Chapter (optional): Economics of Resilience: costs, economic trafeoffs, insurance, business aspects
Chapter: Summary and Conclusions
Dr. Alexander Kott serves as the Chief, Network Science Division, Army Research Laboratory headquartered in Adelphi MD. In this position, he is responsible for fundamental research and applied development in performance and security of both tactical mobile and strategic networks. He oversees projects in network performance and security, intrusion detection, and network emulation.
Between 2003 and 2008, Dr. Kott served as a Defense Advanced Research Programs Agency (DARPA) Program Manager responsible for a number of large-scale advanced technology research programs. His earlier positions included Technical Director with BBN Technologies, Cambridge, MA; Director of R&D at Logica Carnegie Group, Pittsburgh, PA; and IT Research Department Manager at AlliedSignal, Inc., Morristown, NJ. Dr Kott received the Secretary of Defense Exceptional Public Service Award and accompanying Exceptional Public Service Medal, in October 2008.
He earned his PhD from the University of Pittsburgh, Pittsburgh PA in 1989; published over 70 technical papers; and co-authored, and edited six technical books.

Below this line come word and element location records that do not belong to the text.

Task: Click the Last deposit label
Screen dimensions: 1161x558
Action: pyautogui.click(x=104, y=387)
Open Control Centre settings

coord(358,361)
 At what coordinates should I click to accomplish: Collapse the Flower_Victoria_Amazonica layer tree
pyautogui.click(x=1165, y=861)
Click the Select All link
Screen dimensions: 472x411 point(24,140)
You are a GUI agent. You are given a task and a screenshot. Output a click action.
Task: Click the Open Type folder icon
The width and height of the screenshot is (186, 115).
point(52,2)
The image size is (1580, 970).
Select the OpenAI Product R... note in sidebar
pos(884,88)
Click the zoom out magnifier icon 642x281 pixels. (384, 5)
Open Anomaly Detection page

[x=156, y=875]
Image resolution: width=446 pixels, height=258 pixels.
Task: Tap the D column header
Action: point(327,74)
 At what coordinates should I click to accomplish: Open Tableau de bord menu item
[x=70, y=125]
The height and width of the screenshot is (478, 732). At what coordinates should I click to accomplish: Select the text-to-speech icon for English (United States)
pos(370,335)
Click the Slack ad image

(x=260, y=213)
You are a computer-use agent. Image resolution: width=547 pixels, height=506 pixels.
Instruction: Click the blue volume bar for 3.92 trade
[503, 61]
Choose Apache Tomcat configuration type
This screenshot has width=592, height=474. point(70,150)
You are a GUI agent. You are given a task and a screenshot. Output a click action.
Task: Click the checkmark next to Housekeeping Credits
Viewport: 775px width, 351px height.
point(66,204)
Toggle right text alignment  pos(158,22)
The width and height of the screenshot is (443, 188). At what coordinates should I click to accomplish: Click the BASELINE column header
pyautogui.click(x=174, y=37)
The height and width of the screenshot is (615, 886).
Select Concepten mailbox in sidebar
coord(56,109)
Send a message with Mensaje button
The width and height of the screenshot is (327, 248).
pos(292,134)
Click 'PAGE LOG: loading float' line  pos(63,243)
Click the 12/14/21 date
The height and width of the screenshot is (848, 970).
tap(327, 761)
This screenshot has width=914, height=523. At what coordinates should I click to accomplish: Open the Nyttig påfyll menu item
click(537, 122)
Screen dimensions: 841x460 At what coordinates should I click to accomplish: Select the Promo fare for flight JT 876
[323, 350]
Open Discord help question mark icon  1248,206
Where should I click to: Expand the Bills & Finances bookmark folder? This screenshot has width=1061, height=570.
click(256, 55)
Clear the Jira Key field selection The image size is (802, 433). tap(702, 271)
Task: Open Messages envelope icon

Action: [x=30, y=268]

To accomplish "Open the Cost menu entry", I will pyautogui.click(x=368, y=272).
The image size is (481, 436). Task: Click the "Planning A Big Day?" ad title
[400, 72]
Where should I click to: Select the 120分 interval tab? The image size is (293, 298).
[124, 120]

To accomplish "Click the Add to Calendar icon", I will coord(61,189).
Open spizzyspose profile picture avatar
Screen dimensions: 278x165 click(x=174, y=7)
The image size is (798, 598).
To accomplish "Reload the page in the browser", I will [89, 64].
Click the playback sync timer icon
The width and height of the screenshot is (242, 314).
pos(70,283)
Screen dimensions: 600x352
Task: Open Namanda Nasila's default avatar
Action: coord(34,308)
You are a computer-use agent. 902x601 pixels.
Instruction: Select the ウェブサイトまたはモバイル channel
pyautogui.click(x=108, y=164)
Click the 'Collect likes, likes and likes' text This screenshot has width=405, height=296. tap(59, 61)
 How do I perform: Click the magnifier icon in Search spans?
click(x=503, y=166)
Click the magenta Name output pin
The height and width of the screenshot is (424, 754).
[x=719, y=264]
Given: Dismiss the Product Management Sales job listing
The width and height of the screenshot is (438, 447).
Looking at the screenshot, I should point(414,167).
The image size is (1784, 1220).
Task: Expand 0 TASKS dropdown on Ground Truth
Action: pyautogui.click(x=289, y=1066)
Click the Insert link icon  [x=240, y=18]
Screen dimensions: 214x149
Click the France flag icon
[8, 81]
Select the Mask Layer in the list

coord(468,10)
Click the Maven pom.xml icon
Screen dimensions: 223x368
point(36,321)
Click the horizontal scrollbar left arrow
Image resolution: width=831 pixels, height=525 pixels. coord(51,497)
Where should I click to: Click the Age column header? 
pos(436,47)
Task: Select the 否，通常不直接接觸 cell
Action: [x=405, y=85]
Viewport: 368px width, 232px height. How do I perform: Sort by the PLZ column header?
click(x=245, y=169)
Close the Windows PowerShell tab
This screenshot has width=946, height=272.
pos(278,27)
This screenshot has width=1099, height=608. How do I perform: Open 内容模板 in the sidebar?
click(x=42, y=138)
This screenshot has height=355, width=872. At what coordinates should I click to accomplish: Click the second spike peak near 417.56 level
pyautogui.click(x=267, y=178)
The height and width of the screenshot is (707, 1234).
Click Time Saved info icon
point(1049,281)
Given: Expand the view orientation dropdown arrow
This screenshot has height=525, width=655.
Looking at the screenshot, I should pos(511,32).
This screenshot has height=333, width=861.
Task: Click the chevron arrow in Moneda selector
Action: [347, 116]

Dr. Igor Linkov is the Risk and Decision Science Focus Area Lead with the US Army Engineer Research and Development Center. He is an Adjunct Professor of Engineering and Public Policy at Carnegie Mellon University and Professor of Practice in Electrical and Computer Engineering at the University of Connecticut. Dr. Linkov has managed multiple risk assessments and risk management projects in the areas of environmental management, cybersecurity, critical infrastructure, climate change, and systems vulnerability. He is currently developing resilience assessment and management approaches for infrastructure and cyber systems. As a one of the leaders of the USACE Resilience PDT, he is working on developing the USACE Resilience Roadmap and is part of several Interagency Committees and Working Groups tasked with developing resilience metrics and resilience management approaches. He has published widely on environmental policy, environmental modeling, and risk analysis, including fourteen books and over 250 peer-reviewed papers and book chapters. Dr. Linkov is Society for Risk Analysis Fellow and recipient of 2005 Chauncey Starr Award for exceptional contribution to Risk Analysis and 2014 Outstanding Practitioner Award.